Sveino / Inst4CIM-KG

Instance of CIM Knowledge Graph
Apache License 2.0
5 stars 1 forks source link

shorten prop names in JSONLD? #100

Open VladimirAlexiev opened 1 month ago

VladimirAlexiev commented 1 month ago

In JSONLD, should we shorten prop names like this:

{
  id: foo,
  type: ACDCConverterController,
  ACDCConverter: bar
},
{
  id: baz,
  type: ACDCConverterAction,
  ACDCConverter: bar
},
{
  id: bar,
  type: ACDCConverter,
  ACDCConverterController: foo,
  ACDCConverterAction: baz
}

Or keep them long like that:

{
  id: foo,
  type: ACDCConverterController,
  ACDCConverterController.ACDCConverter: bar
},
{
  id: baz,
  type: ACDCConverterAction,
  ACDCConverterAction.ACDCConverter: bar
},
{
  id: bar,
  type: ACDCConverter,
  ACDCConverter.ACDCConverterController: foo,
  ACDCConverter.ACDCConverterAction: baz
}

At a Friday meeting it was confirmed that the meaning (and kind) of props that have the same last part is always the same. But for the same last part, CIM ontologies make multiple props, depending on the hosting class.
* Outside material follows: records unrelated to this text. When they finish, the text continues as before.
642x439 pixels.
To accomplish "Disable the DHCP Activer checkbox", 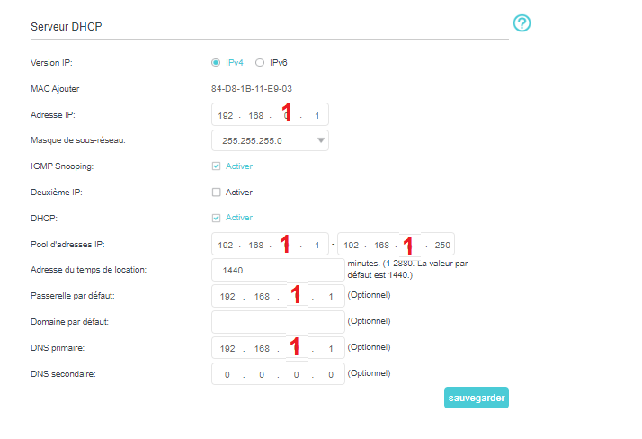I will (x=216, y=218).
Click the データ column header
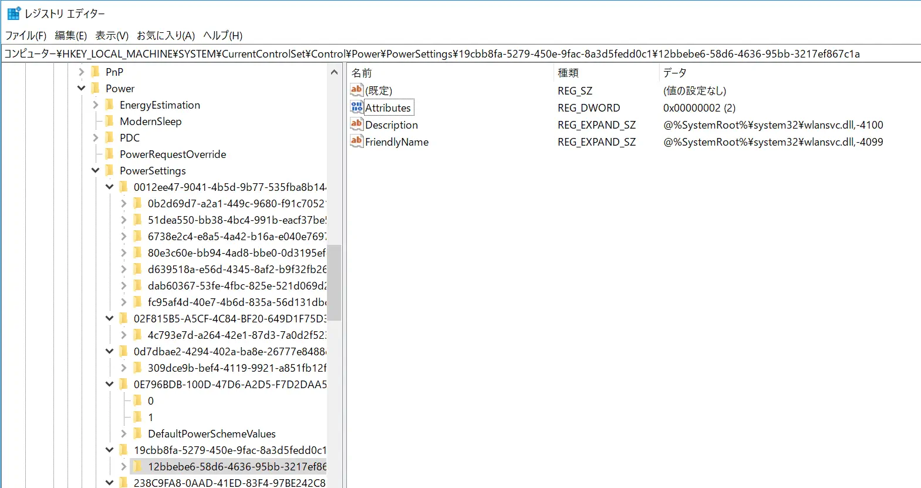The width and height of the screenshot is (921, 488). [674, 73]
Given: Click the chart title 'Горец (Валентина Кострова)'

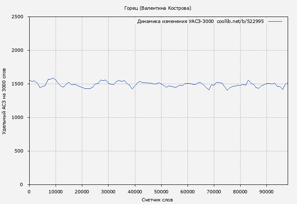Looking at the screenshot, I should 157,8.
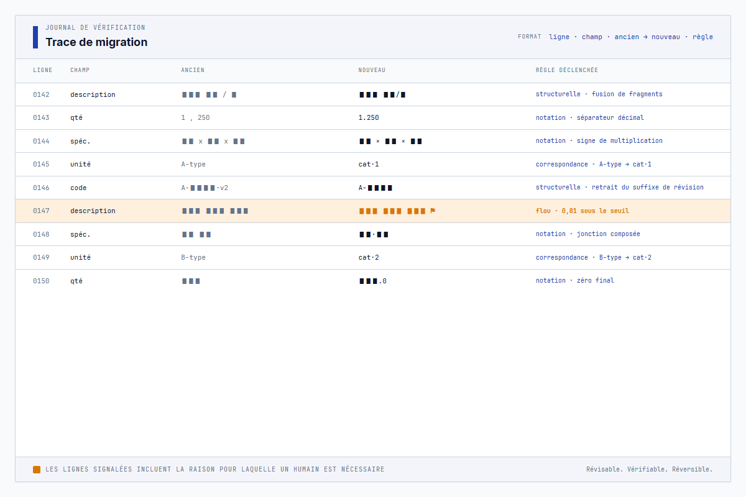Click the orange legend square in footer

(x=37, y=470)
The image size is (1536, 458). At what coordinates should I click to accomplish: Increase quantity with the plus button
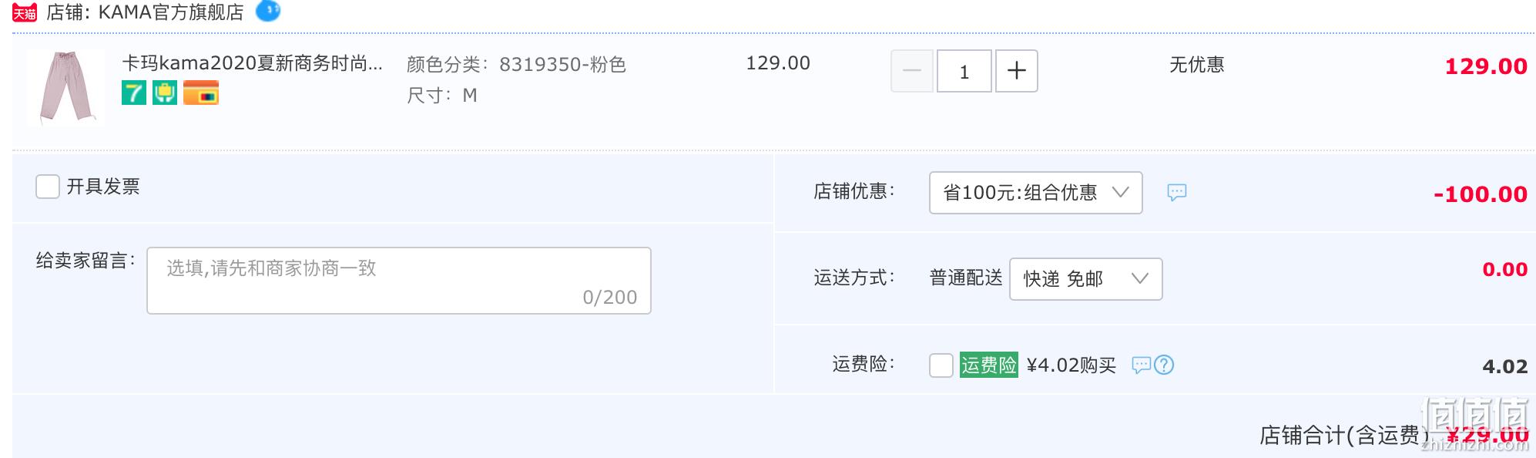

This query shows 762 prop groups that have the same last part, but different first (class) part:

PREFIX afn: <http://jena.apache.org/ARQ/function#>
PREFIX owl: <http://www.w3.org/2002/07/owl#>
select ?lastPart (group_concat(?firstPart) as ?classes) (count(*) as ?c) {
  values ?kind {owl:DatatypeProperty owl:ObjectProperty}
  ?p a ?kind
  bind(afn:localname(?p) as ?localname)
  bind(replace(?localname,"(.*)\\.(.*)","$1.*") as ?firstPart)
  bind(replace(?localname,"(.*)\\.(.*)","$2") as ?lastPart)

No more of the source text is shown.